Films, bikes and kayaks

If you like ordering the combo platter, you’ll love the mix-and-match possibilities of next weekend’s menu of activities on the north Olympic Peninsula.

Film buff? Sit back and relax with about 40 classic and hard-to-find films at the 10th annual Port Townsend Film Festival.

Nature-oriented? Enjoy the hands-on activities at the 10th annual Dungeness River Festival in Sequim.

Is biking your gig? Join the 6th annual Olympic Bike Adventure in the Port Angeles area.

Kayak junkie? Then the 26th West Coast Sea Kayaking Symposium in Port Townsend is the place to be.


Executive director Terry Tennesen has a word of advice to first-timers at the Port Townsend Film Festival on Thursday through Sept. 27. “Be prepared to be inundated,” he warned.

“It’s a party. It’s the best film festival experience around. It’s magical energy. Special guests mingle with the public, we close off Taylor Street and show movies at night for free with people sitting on hay bales, and you’ll find filmmakers in discussion with (visitors). There’s always a buzz.”

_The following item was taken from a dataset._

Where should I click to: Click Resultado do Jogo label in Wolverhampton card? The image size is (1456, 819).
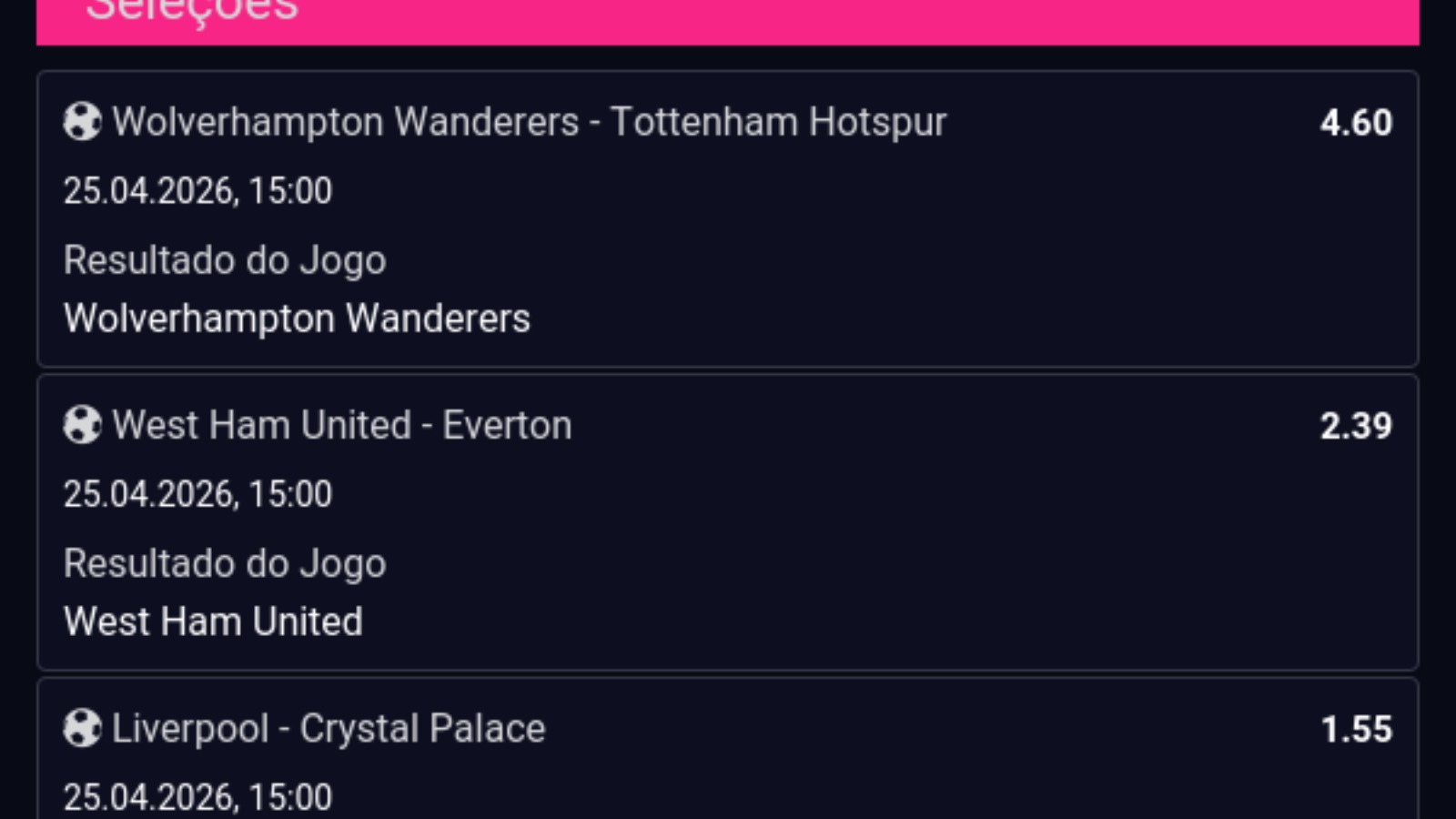(225, 260)
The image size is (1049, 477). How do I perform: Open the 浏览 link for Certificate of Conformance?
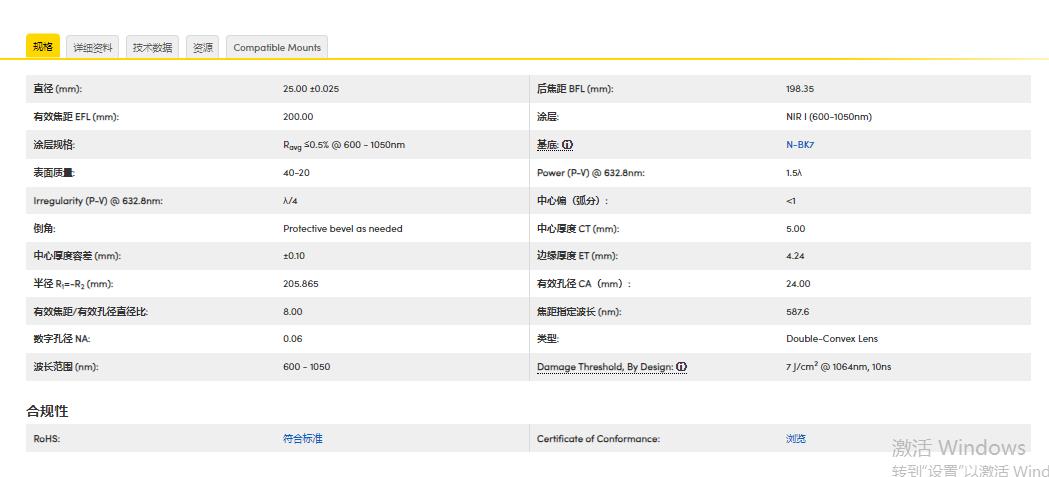coord(796,439)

True film-festival junkies will try to see all of the 40-plus films.

“It’s an eclectic mix of classic films and oddball movies, independent features and other films that you won’t find here because of (lack of) distribution,” including a pair of Irish films and one Palestinian film, Tennesen said.

The festival’s midnight movies are “Make Out with Violence” and “Zombies of Mass Destruction,” the latter shot in Port Gamble.


Port Townsend was rated one of the Best Paddling Towns in America by Paddler magazine in 2008. The annual West Coast Sea Kayaking Symposium is one reason for its lofty stature.

This year’s main speaker is 1992 Olympic gold medalist and Epic Kayaks co-owner Greg Barton, a fine touch to a weekend of how-to seminars, paddling films, gear swap, on-water classes, kayak demos and world-class instructors.

Former kayak instructor Ramey Fair has been to three symposiums and will return Sept. 25-27. She is a repeat visitor because of the variety of boats that can be tested.

“It seems that everybody on the planet that manufactures kayaks has them there. It’s a vanishing line of boats all the way down the beach. It’s the widest variety of styles, from Greenland kayaks to sit-on-top Hawaii-style models. You couldn’t go to a (kayak) store and look at that many different styles.”

The second draw is the skills classes.

“There are a lot of in-the-water classes that teach skills at a higher level than you can probably acquire locally,” Fair said, including advanced paddle strokes by recognized experts that aren’t normally available in Washington state.

Classes cover advanced strokes and rescues, Greenland paddling and rolling, how to demo a kayak, how to repair your kayak on the water, surf ski techniques and paddling a double.

“It’s the gathering of the tribe,” said Andy Bridge, a return speaker and director of research and development at Werner Paddles in Sultan.

Bridge first attended the symposium when he lived on the East Coast, where the symposium was “this legendary, mythical event way off in a place called Port Townsend. It’s one of the longest symposiums of its type in the country.”

The Port Townsend event is “well-suited for someone already doing some sea kayaking (who) is on the border of being an enthusiast. There’s so much to learn there.

You can rub elbows with many different people: instructors, boat designers, equipment manufacturers, outfitters.

“The great thing is that you can try out the boats. There are about 12 to 15 brands. There’s not really anywhere else that you can try that much equipment. It’s an excellent opportunity if you’re on the verge of buying a kayak or if you want to move up from an entry-level boat.”


It’s a family affair at the Sept. 25-27 Dungeness River Festival at Railroad Bridge Park in Sequim, a weekend of appreciation of and involvement with the natural area surrounding the Dungeness River.

Clowns, salmon greeters, music, food, and 20 hands-on nature activities for all ages are part of the show.

This year’s new events include a water safety and rescue demonstration, stories of the Jamestown S’klallam Tribe told by storyteller and tribal elder Elaine Grinnell, a live bird rehab demonstration, and a driftwood art show by the Olympic Driftwood Sculptors.


Another family-oriented event is the Sept. 27 Olympic Bike Adventure on the Olympic Discovery Trail. The mountain-bike ride choices are 10 miles, 25 miles, or the new Metric Century (100km, 60 miles) route.

About 200 riders showed up last year, and the numbers are expected to increase as the trail length increases, eventually connecting Port Townsend with Lake Ozette.

Portions of the trail are on a former railroad bed, and the rides include coastline and valley views.

Travel writers Sharon Wootton and Maggie Savage are co-authors of “Off the Beaten Path: Washington.”